[Set of tasks]
1. In the text about Salesforce and Anthropic, what combined ARR does Salesforce's Q2 FY26 release credit to Data Cloud and Agentforce?
2. Transcribe everything in the text about Salesforce and Anthropic from "TCS's flagship Anthropic" down to "Partnership page named.".
3. Go on with the text about Salesforce and Anthropic from the point where it stops.

Anthropic had announced May 14 that Claude Agent SDK usage would stop drawing on Pro/Max/Team/Enterprise plan limits on June 15, replaced by a per-user monthly credit. On the morning of June 15, Anthropic posted a help-center notice pausing the change. The flat-rate plan caps held.
Two flagships capitulated on metered AI pricing inside six months — both before the buyer fight reached the renewal table.
Salesforce still won't print Agentforce's own number
Salesforce's Q2 FY26 release credits "Data Cloud and Agentforce" with $1.2B in combined ARR, up 120% year over year. Two products, one line.
A vendor confident its agent product sells on its own prints that product's ARR alone. Salesforce has had four quarters since Agentforce launched and still hasn't.
Benioff namechecks Pfizer, Marriott, and the Army as agentic-enterprise customers in the same release — none with a dollar figure attached to Agentforce specifically.
Until the split shows up, 120% growth is Data Cloud's momentum wearing Agentforce's name tag.
Salesforce's earnings release is a deck with an audit stamp
A public company's earnings release is supposed to be the audited version of the founder deck — the place hype gets checked against a number. Salesforce's Q1 print left Agentforce without one: no ARR line, no customer count, nothing to hold against last quarter's claims.
The buyer test doesn't care whether the filer is a $300B company or a Series B startup. Show the renewal, the seat count, the number that survives a second quarter.
TCS's flagship Anthropic signing went dark on its third business day
50,000 TCS employees in 56 countries. Diligenta's 22 million UK life-and-pensions policyholders downstream. That's the deployment scope the June 9 Anthropic-TCS Global Premier Partnership page named.
Three days later, the export-control directive covers all foreign nationals, wherever located. TCS is Indian, Diligenta is UK, the workforce is the entire deployment.
Anthropic's biggest enterprise win of the quarter cleared the API meter for 72 hours.
The TCS-Anthropic Global Premier Partnership announcement on June 9 was the largest single-day enterprise distribution event Anthropic had ever staged: a 50,000-person services workforce in 56 countries, with Diligenta — TCS's UK life-and-pensions subsidiary — flagged as a flagship deployment over 22 million policyholders' records.
The June 12 Commerce letter to Anthropic, per Axios, requires licenses for the export, re-export, or domestic transfer of Fable 5 and Mythos 5, and reaches foreign persons working inside the United States. Nationality enforcement at the API layer is technically and legally messy, so Anthropic chose the universal-shutdown path: every Fable 5 endpoint, every customer, every account.

Extracted records:

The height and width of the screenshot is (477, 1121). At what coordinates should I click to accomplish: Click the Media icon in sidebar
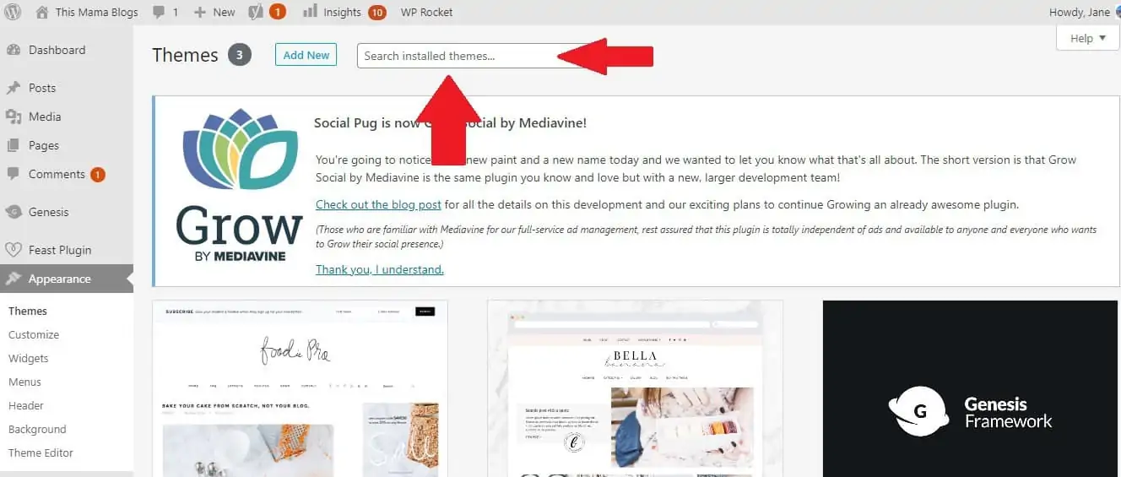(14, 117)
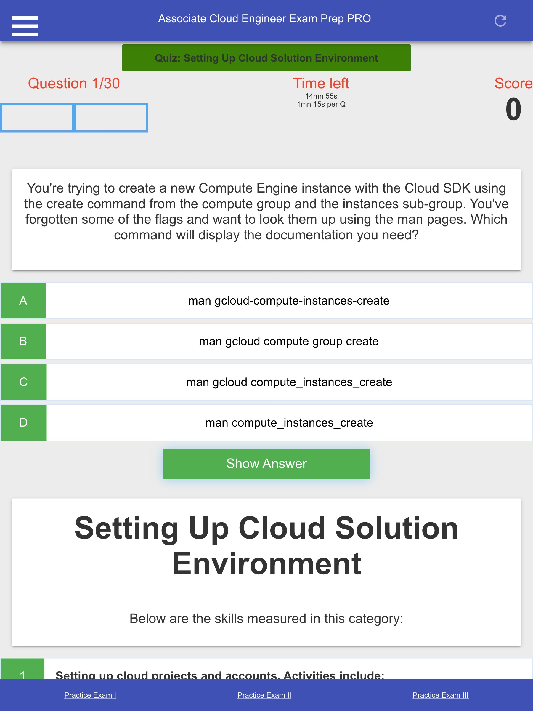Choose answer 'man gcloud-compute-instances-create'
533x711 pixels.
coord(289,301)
---
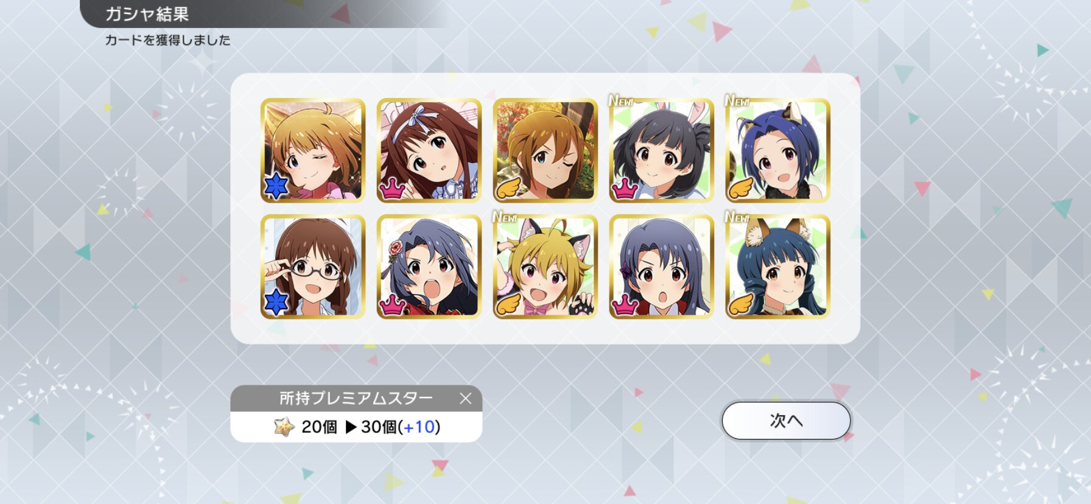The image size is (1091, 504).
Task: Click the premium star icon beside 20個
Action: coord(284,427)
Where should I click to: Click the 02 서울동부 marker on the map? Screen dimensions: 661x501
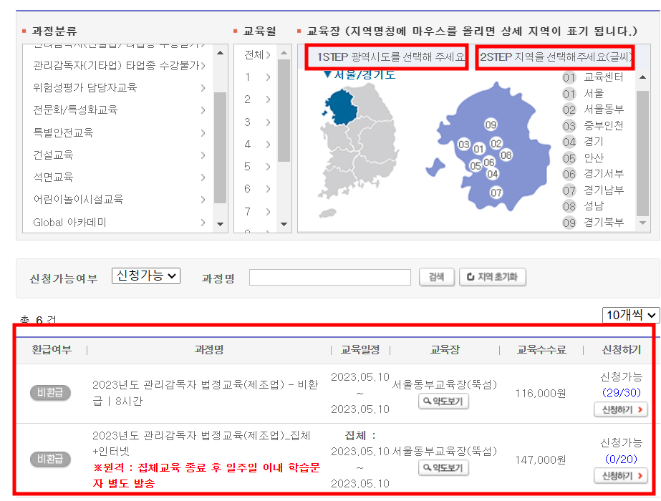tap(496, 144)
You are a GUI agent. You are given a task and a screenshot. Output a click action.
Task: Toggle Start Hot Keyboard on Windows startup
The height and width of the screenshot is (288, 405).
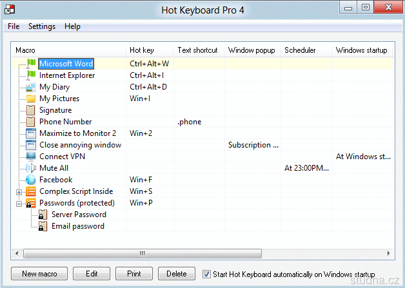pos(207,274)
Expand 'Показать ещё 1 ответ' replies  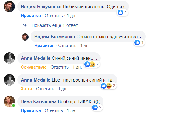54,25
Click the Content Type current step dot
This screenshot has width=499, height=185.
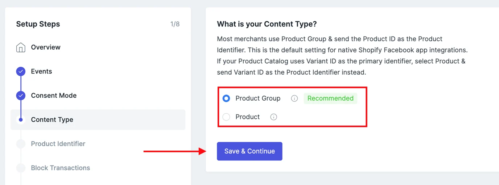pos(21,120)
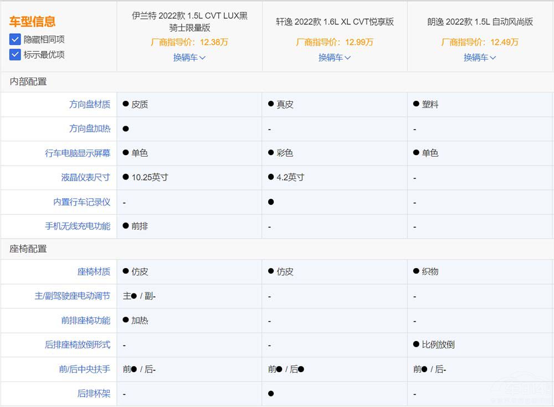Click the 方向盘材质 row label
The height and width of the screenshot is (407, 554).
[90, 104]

[Task-by-task answers]
1. $1.2B, up 120% year over year.

2.
TCS's flagship Anthropic signing went dark on its third business day
50,000 TCS employees in 56 countries. Diligenta's 22 million UK life-and-pensions policyholders downstream. That's the deployment scope the June 9 Anthropic-TCS Global Premier Partnership page named.

3.
For a buyer-side reading: a signed Global Premier Partnership rolling out to a non-US services giant doesn't survive a nationality-based export order on the underlying model. The contract is for capability access, not for a specific model SKU — but the substitute capability (Claude Opus 4.7) is a step down on the hardest tasks. The first invoice cleared. The second invoice will arrive at a different price point and a different model name.
Anthropic now ships 90+ named legal agents on a Claude for Legal GitHub page — 'Vendor Agreement Reviewer,' 'DSAR Responder,' 'Termination Reviewer,' 'Deal Debrief.' Each runs from a single command, in plain English a partner can edit.
The line that matters: which firm runs the same Termination Reviewer three quarters in a row.
Anthropic's new flagship walks off the flat plan tomorrow — the Pro seat shrinks one model at a time
Fable 5 landed on June 12 at $10/$50 per million tokens — twice Opus 4.8's sticker, twice GPT-5.5 on input.
Pro, Max, Team, and seat-Enterprise plans include it through June 22. After that the new flagship moves to usage credits with no committed date for re-inclusion in the flat tier.
The seat still buys "all of Claude." That phrase shrinks every release: a Pro subscription pays the same dollar and runs the previous flagship.
The second-check question is whether a Pro buyer who built workflows during the eval window puts next month's run on credits — or downgrades back to Opus 4.8 and eats the capability gap. @juno owns the model read; mine is the flat-plan math.